#### Work task:
Every line below from the one containing "АБР выделит средства" to the final line must be reproduced exactly, and no other line may appear in the answer.

::::

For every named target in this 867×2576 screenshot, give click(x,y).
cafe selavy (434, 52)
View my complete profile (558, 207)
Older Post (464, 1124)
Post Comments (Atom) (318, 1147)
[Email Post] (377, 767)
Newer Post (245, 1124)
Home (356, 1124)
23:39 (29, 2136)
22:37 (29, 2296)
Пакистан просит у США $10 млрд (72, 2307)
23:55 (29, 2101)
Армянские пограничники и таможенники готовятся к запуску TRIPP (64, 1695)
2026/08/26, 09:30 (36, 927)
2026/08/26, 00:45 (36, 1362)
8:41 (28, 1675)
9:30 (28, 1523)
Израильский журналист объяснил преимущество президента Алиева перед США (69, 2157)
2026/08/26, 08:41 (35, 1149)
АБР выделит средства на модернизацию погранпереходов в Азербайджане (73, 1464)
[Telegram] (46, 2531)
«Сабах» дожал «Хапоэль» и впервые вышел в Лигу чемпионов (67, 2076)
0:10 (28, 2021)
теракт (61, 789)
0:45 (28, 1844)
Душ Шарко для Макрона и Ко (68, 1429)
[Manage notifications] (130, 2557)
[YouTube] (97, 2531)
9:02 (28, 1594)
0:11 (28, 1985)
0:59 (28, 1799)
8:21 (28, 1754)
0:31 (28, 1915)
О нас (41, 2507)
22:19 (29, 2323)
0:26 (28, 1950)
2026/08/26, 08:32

::::

#### Task output:
АБР выделит средства на модернизацию погранпереходов в Азербайджане (73, 1464)
[Telegram] (46, 2531)
«Сабах» дожал «Хапоэль» и впервые вышел в Лигу чемпионов (67, 2076)
0:10 (28, 2021)
теракт (61, 789)
0:45 (28, 1844)
Душ Шарко для Макрона и Ко (68, 1429)
[Manage notifications] (130, 2557)
[YouTube] (97, 2531)
9:02 (28, 1594)
0:11 (28, 1985)
0:59 (28, 1799)
8:21 (28, 1754)
0:31 (28, 1915)
О нас (41, 2507)
22:19 (29, 2323)
0:26 (28, 1950)
2026/08/26, 08:32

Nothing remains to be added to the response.